WORK ITEM:
Each of the records that follow needs an exact reproduction.

(Stored data)

'''

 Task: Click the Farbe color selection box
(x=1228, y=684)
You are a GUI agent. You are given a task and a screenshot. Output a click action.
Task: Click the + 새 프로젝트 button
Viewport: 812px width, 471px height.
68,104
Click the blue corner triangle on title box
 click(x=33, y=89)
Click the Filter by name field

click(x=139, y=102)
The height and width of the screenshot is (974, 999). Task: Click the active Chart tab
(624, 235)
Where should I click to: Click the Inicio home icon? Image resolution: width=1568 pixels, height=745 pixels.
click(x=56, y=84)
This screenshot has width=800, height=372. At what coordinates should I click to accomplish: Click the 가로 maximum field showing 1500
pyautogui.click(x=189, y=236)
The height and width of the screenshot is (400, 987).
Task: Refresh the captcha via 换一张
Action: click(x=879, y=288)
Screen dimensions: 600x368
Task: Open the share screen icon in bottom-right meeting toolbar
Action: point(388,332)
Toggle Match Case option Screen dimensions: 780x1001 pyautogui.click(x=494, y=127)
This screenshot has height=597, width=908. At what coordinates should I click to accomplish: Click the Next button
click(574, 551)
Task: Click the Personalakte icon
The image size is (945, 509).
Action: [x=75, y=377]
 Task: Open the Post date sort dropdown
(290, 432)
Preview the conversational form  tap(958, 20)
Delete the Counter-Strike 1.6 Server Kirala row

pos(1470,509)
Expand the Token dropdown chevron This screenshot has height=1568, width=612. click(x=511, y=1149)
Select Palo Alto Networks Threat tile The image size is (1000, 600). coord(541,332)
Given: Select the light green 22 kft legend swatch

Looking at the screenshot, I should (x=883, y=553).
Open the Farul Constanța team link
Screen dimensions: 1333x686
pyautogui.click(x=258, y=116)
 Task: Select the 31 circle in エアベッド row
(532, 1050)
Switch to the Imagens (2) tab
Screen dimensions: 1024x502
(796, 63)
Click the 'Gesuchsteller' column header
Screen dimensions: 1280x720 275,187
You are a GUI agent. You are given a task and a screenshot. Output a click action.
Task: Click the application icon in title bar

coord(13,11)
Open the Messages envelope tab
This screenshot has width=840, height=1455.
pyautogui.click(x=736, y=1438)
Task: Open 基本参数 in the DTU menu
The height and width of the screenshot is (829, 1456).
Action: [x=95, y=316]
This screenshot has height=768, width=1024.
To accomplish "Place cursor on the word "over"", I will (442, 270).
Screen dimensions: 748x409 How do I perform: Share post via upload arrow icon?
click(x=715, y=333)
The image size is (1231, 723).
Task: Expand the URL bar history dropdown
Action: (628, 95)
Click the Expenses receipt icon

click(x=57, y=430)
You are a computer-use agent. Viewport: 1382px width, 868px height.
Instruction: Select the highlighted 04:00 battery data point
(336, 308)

'''

EXERCISE SOLUTION:
 Task: Click the Farbe color selection box
(x=1228, y=684)
You are a GUI agent. You are given a task and a screenshot. Output a click action.
Task: Click the + 새 프로젝트 button
Viewport: 812px width, 471px height.
68,104
Click the blue corner triangle on title box
 click(x=33, y=89)
Click the Filter by name field

click(x=139, y=102)
The height and width of the screenshot is (974, 999). Task: Click the active Chart tab
(624, 235)
Where should I click to: Click the Inicio home icon? Image resolution: width=1568 pixels, height=745 pixels.
click(x=56, y=84)
This screenshot has width=800, height=372. At what coordinates should I click to accomplish: Click the 가로 maximum field showing 1500
pyautogui.click(x=189, y=236)
The height and width of the screenshot is (400, 987).
Task: Refresh the captcha via 换一张
Action: click(x=879, y=288)
Screen dimensions: 600x368
Task: Open the share screen icon in bottom-right meeting toolbar
Action: point(388,332)
Toggle Match Case option Screen dimensions: 780x1001 pyautogui.click(x=494, y=127)
This screenshot has height=597, width=908. At what coordinates should I click to accomplish: Click the Next button
click(574, 551)
Task: Click the Personalakte icon
The image size is (945, 509).
Action: [x=75, y=377]
 Task: Open the Post date sort dropdown
(290, 432)
Preview the conversational form  tap(958, 20)
Delete the Counter-Strike 1.6 Server Kirala row

pos(1470,509)
Expand the Token dropdown chevron This screenshot has height=1568, width=612. click(x=511, y=1149)
Select Palo Alto Networks Threat tile The image size is (1000, 600). coord(541,332)
Given: Select the light green 22 kft legend swatch

Looking at the screenshot, I should (x=883, y=553).
Open the Farul Constanța team link
Screen dimensions: 1333x686
pyautogui.click(x=258, y=116)
 Task: Select the 31 circle in エアベッド row
(532, 1050)
Switch to the Imagens (2) tab
Screen dimensions: 1024x502
(796, 63)
Click the 'Gesuchsteller' column header
Screen dimensions: 1280x720 275,187
You are a GUI agent. You are given a task and a screenshot. Output a click action.
Task: Click the application icon in title bar

coord(13,11)
Open the Messages envelope tab
This screenshot has width=840, height=1455.
pyautogui.click(x=736, y=1438)
Task: Open 基本参数 in the DTU menu
The height and width of the screenshot is (829, 1456).
Action: [x=95, y=316]
This screenshot has height=768, width=1024.
To accomplish "Place cursor on the word "over"", I will (442, 270).
Screen dimensions: 748x409 How do I perform: Share post via upload arrow icon?
click(x=715, y=333)
The image size is (1231, 723).
Task: Expand the URL bar history dropdown
Action: (628, 95)
Click the Expenses receipt icon

click(x=57, y=430)
You are a computer-use agent. Viewport: 1382px width, 868px height.
Instruction: Select the highlighted 04:00 battery data point
(336, 308)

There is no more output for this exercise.